Flattering though it was to receive such appeals, Curzon was not tempted to help ‘a somewhat sick and debilitated party’ to the extent of filling an undesirable post like the War Office in the present Cabinet. In any case he was convinced that his duty lay in India, and no power on earth could have persuaded him otherwise. Balfour was therefore sent a long letter explaining why the extension should be made and including a request for a four-or five-month holiday in England or, as the Viceroy put it, ‘a brief respite from labours longer and more unbroken than any other servant of the Crown in a similar position will have undertaken for nearly half a century’.38 Six weeks passed, to Curzon’s mounting frustration, before a telegram indicating general approval arrived from Balfour. It was followed, to his fury, by a letter containing the King’s opinion, shared by the Prime Minister, that it would be dangerous for the Viceroy to spend more than six or eight weeks in Britain. Curzon was hurt and astonished that the Government should offer him so little, especially as Cromer spent three months annually in England and Milner had already been home twice from South Africa. Could the Government not realize, he asked Brodrick, that he was staying on at a positive risk both to his reputation and his health, and that only the strongest feelings of duty towards India had led him to contemplate it? Accusing Balfour of treating him as the recipient of a great favour, he suggested that six or eight weeks at home was a very ungenerous offer to someone who was staying on purely in the public interest. To Mary he disparaged the Prime Minister’s arguments as ‘utterly academic’ and characteristic of his mind, and to his father he complained that his treatment was typical of the levity and ignorance with which Indian affairs were too often dealt with at home. Dalhousie and Canning were the only men who had stayed beyond five years for half a century, and both had killed themselves in the process, coming home as broken men to die shortly afterwards. It was the old story, he told Lord Scarsdale, of the willing horse driven till he drops between the traces.39

Ian Malcolm, a backbench MP devoted to Curzon, appealed to Brodrick to press the Viceroy’s case in the Cabinet. The War Secretary reacted by banging his fists on the table, declared that nobody was indispensable and refused to stir a finger to disturb the tradition whereby Viceroys remained in India throughout their term of office.40 In June, however, Balfour accepted Curzon’s vacation requests and took advantage of the concession to lodge a justified protest against his friend’s ‘epistolary style’.
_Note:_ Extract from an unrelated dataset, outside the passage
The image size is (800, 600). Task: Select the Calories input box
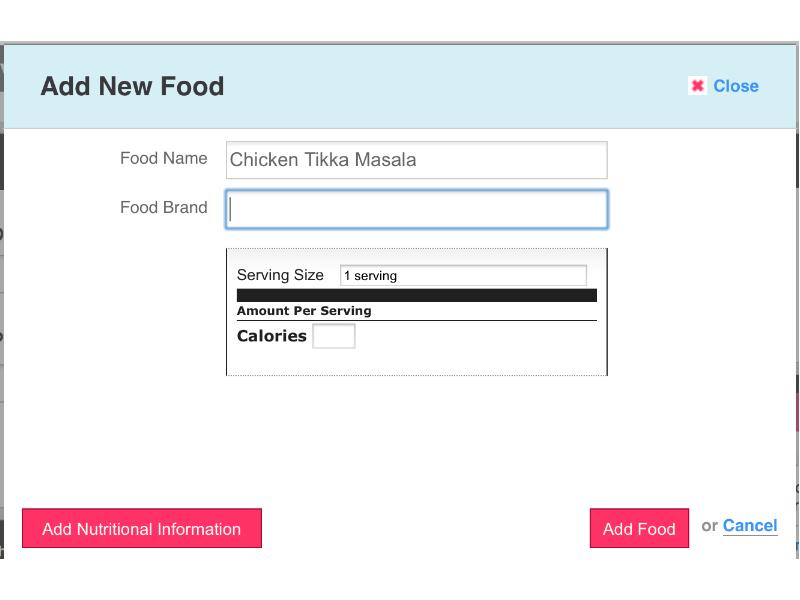(x=334, y=336)
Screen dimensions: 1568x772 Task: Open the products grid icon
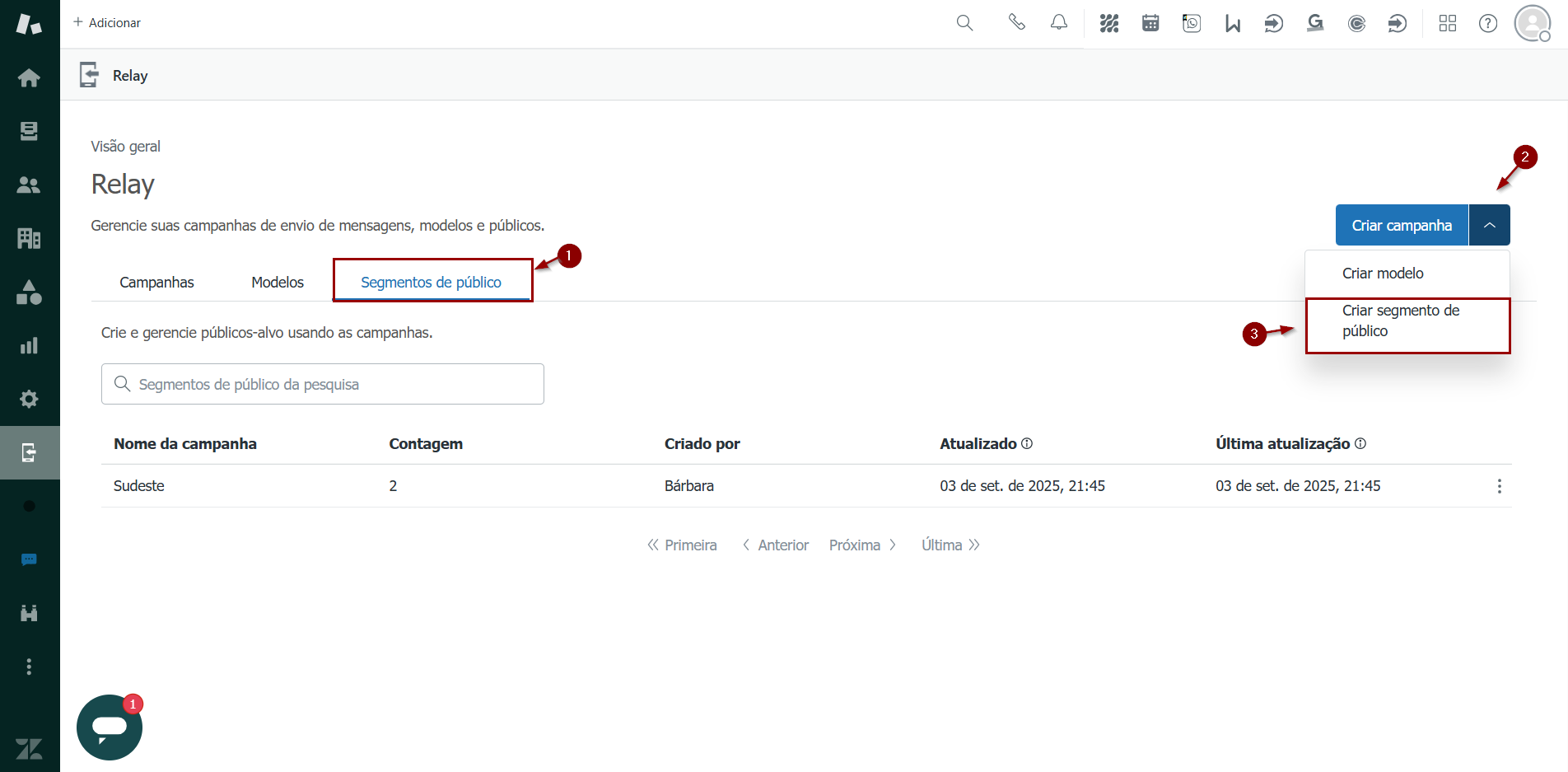pyautogui.click(x=1447, y=23)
The Viceroy was still popular in India, except in military circles, and his extension was welcomed by both the Indian and the British press. It was regretted by his supporters at home, by Kitchener’s partisans in England and in India, and eventually by a great many other people, including educated Bengalis and the British Cabinet. The outstanding reforms were duly completed; one of Curzon’s late unsung achievements was the shake-up of the corrupt and inefficient police, the creation of a national force and the establishment of a directorate of Criminal Intelligence. But the personal and political cost was enormous. Balfour later told Morley he had made two mistakes as Prime Minister: the first he had forgotten and the second was to allow George Curzon to return to India.41 For the Viceroy himself it was the greatest mistake of his life. As Sir Schomberg McDonnell had foretold – yet in a more decisive way than he could possibly have feared – it wrecked Curzon’s chance of succeeding Balfour and severely blighted the rest of his career.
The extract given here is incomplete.